■ Problem requirements
Look through the material beneath and copy each line with the word "computer".

■ Provided data
-------

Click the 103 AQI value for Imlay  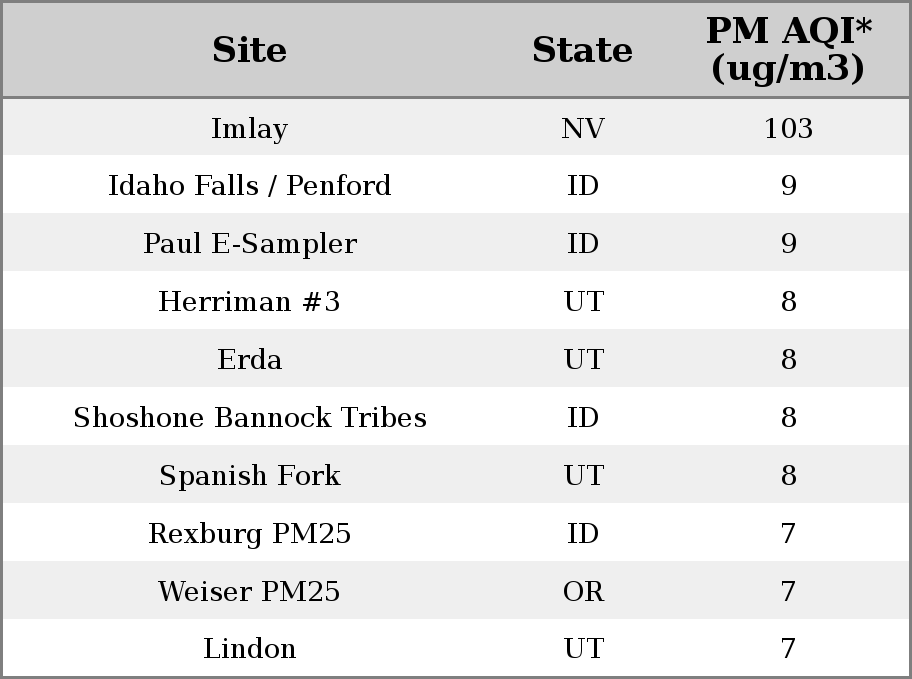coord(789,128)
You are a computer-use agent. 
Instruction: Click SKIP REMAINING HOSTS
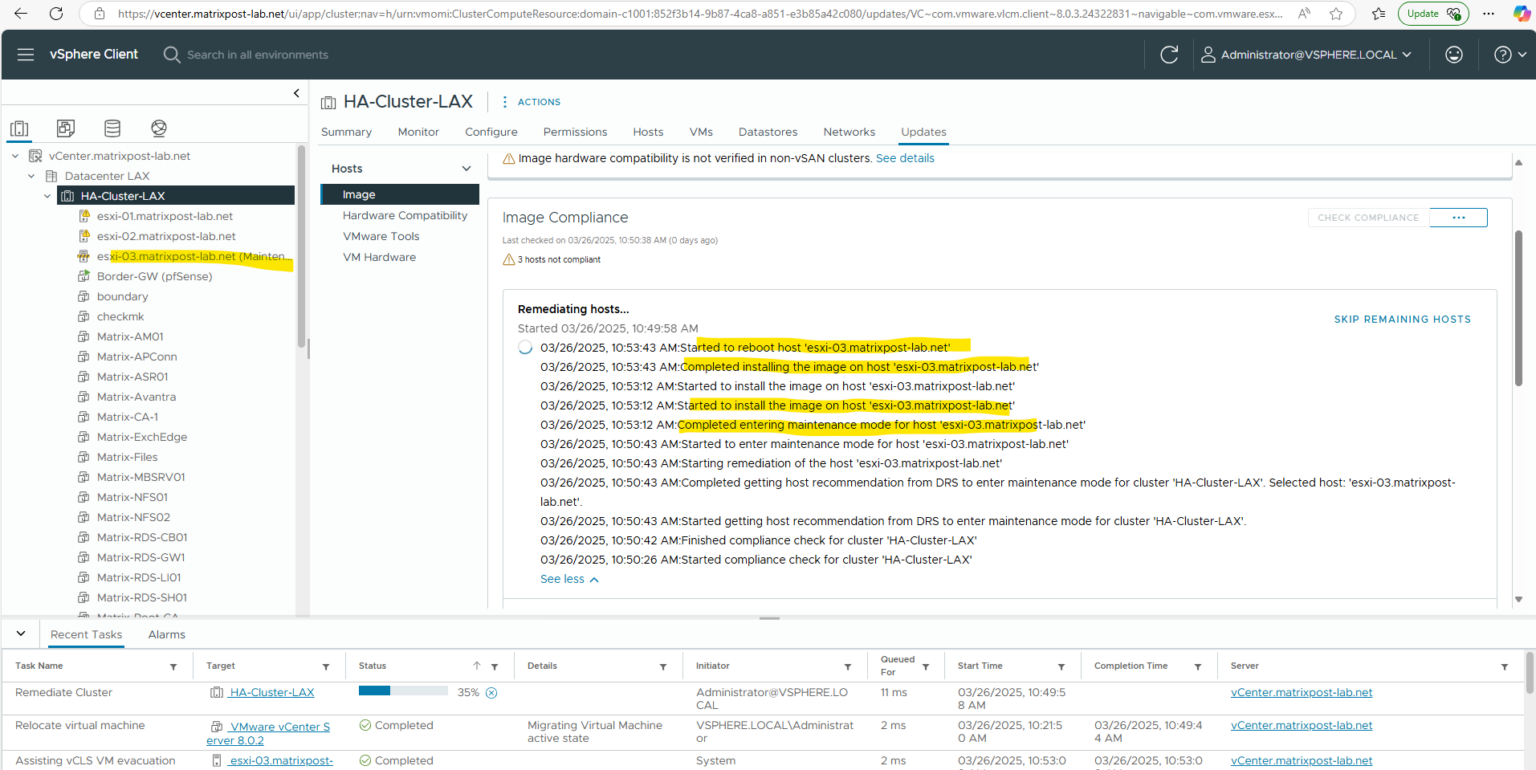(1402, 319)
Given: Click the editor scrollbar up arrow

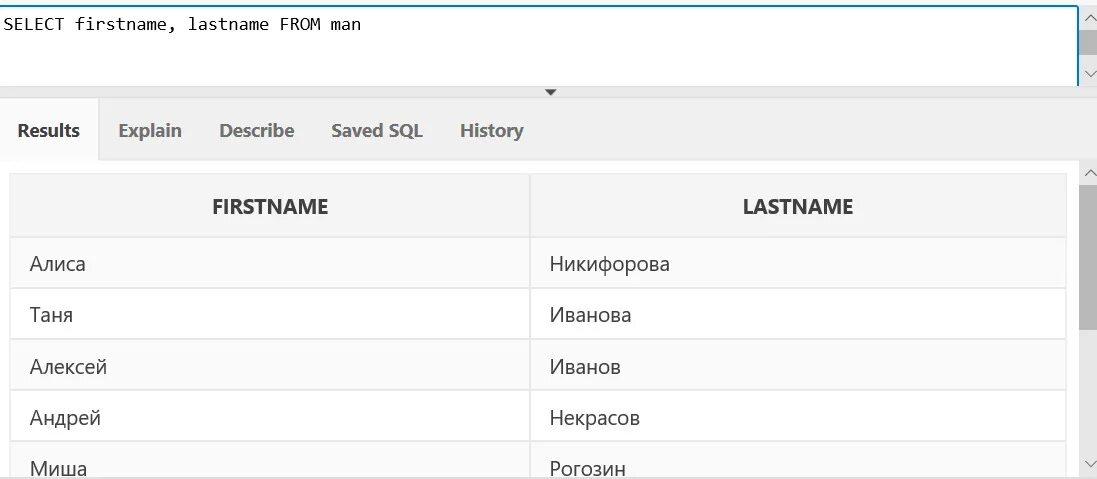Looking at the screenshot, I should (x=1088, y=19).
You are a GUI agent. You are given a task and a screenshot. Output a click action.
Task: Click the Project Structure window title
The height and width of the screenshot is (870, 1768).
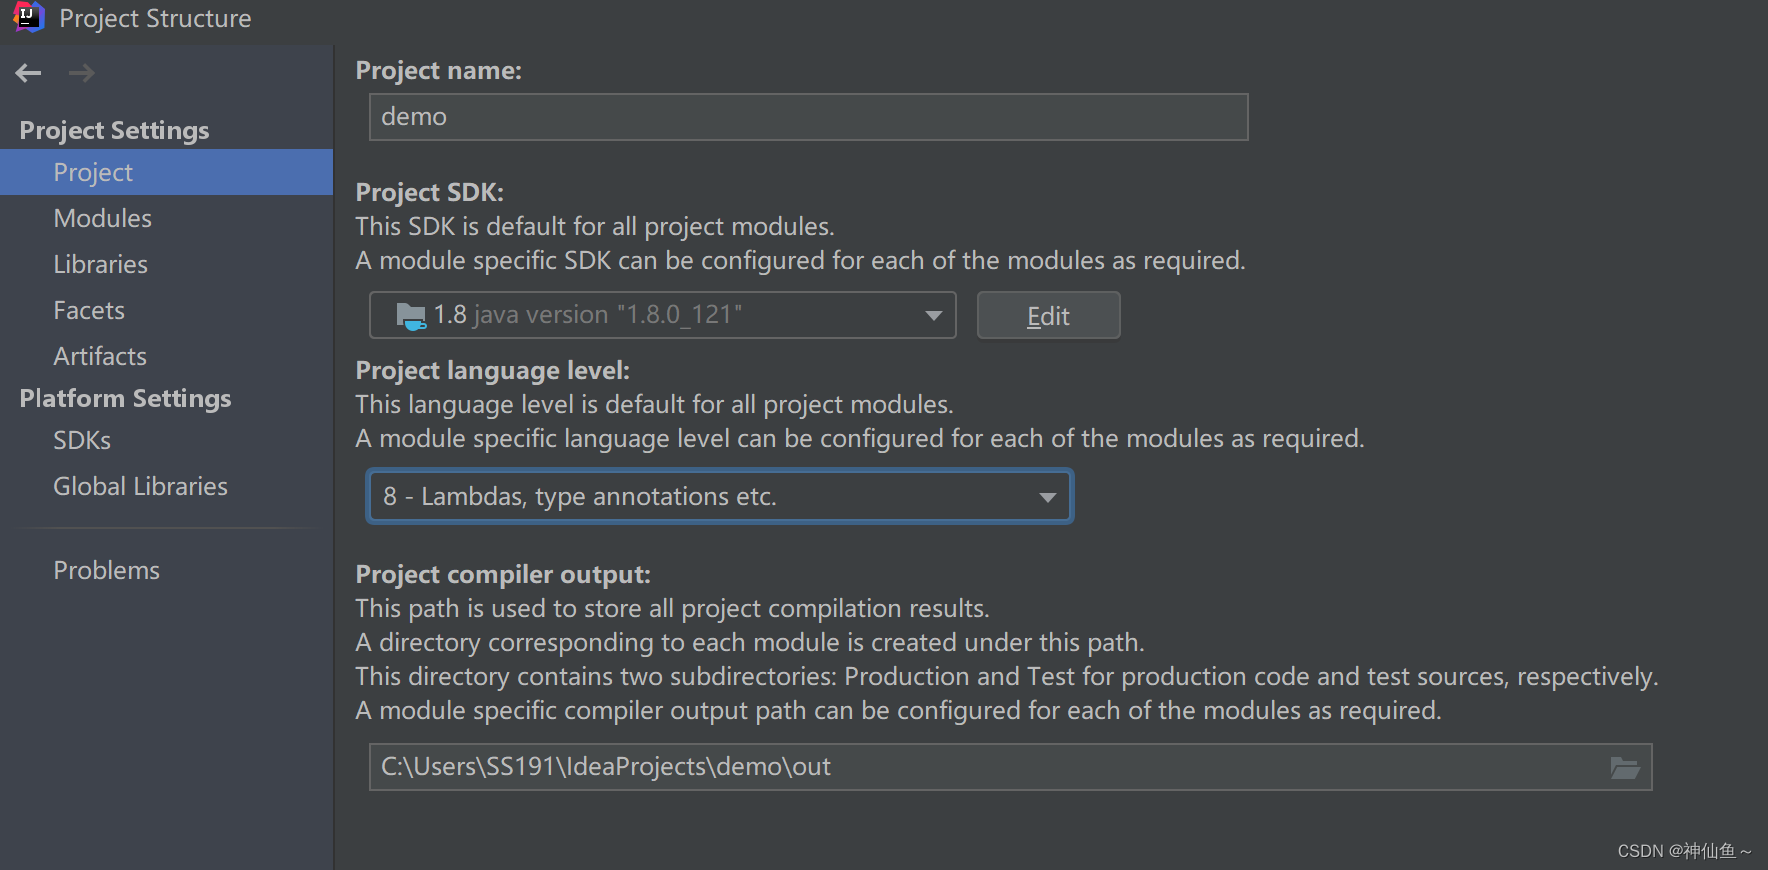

-------

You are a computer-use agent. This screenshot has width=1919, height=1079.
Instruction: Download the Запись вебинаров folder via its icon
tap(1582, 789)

-------

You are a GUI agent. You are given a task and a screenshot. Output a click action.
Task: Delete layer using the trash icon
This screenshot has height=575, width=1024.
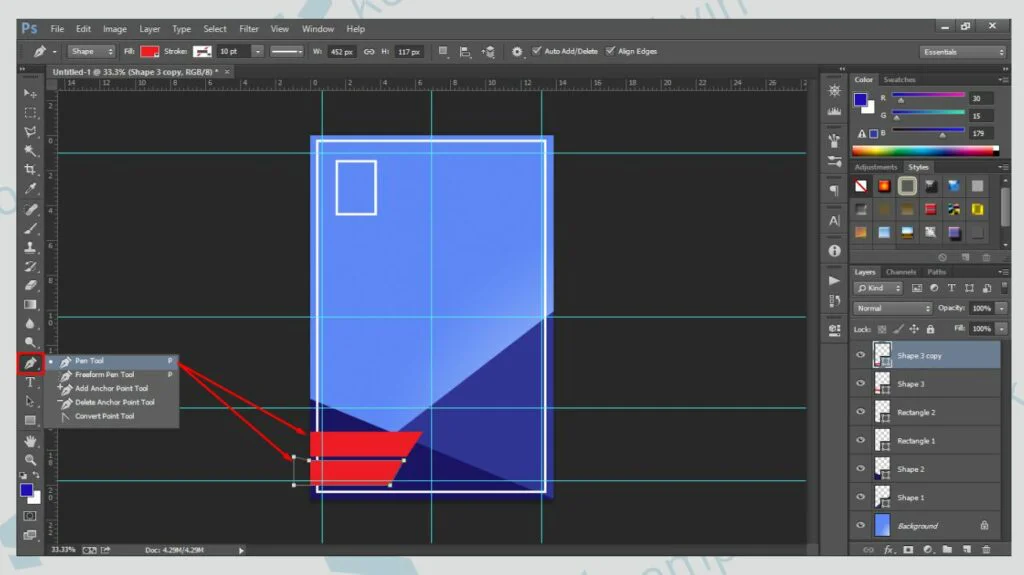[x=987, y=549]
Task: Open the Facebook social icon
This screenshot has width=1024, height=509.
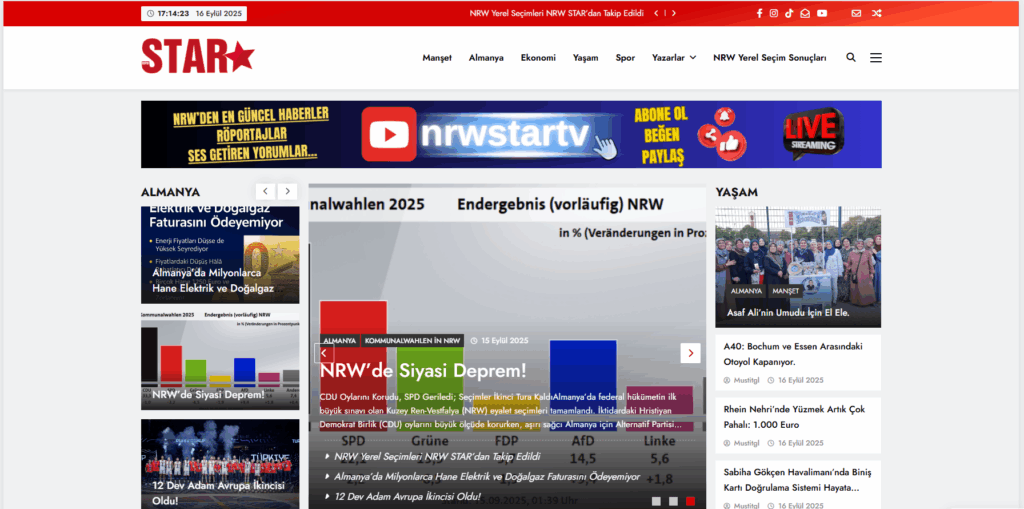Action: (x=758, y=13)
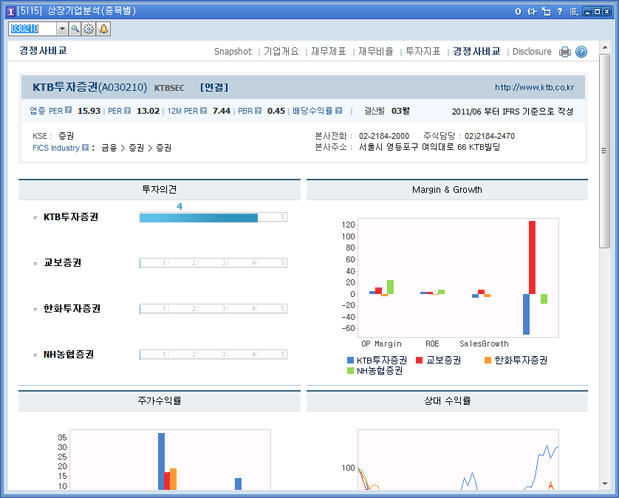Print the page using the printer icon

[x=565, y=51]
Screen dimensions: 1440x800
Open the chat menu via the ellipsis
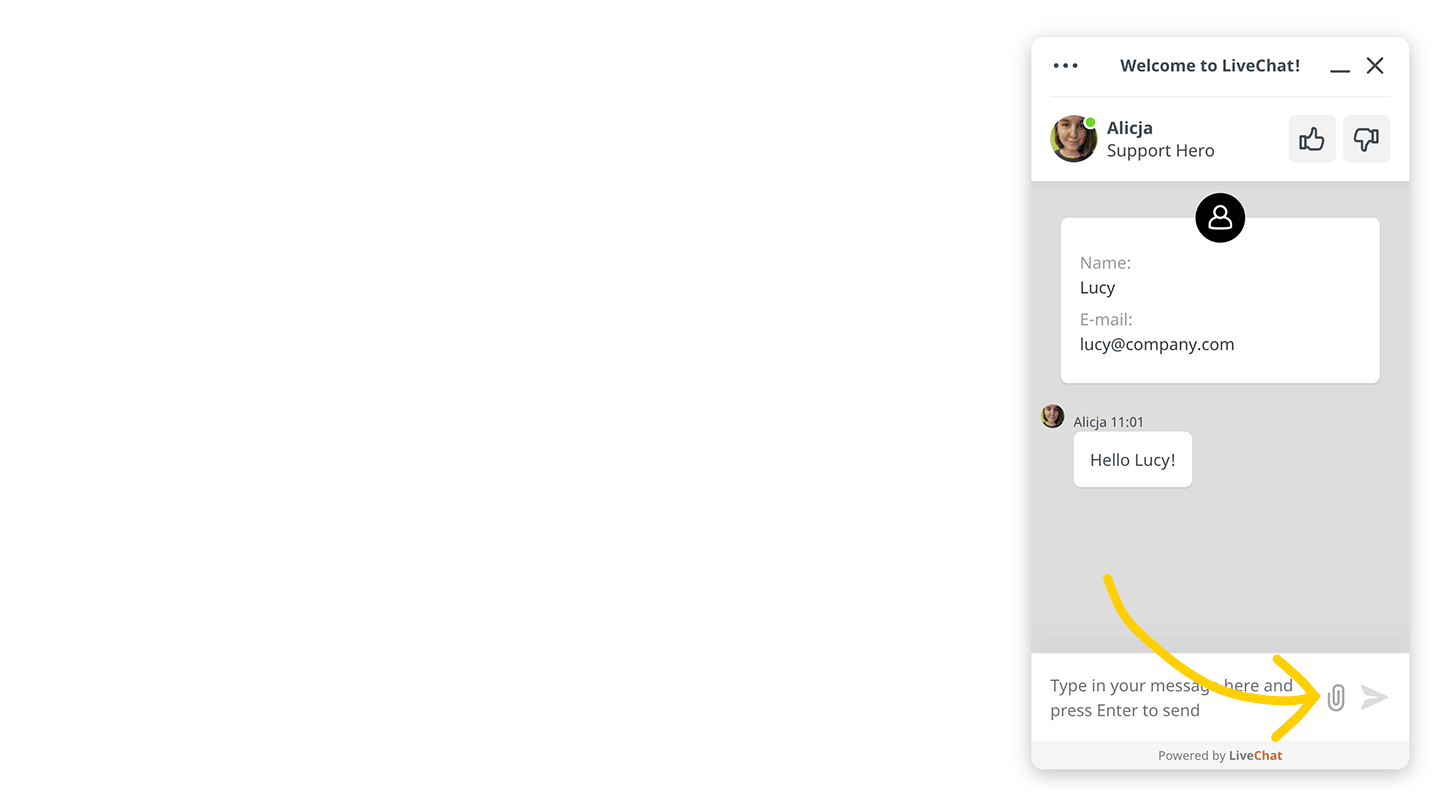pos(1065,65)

-------

■ Response below
You are a computer-use agent. 
You are a computer-use agent. This screenshot has width=1919, height=1079.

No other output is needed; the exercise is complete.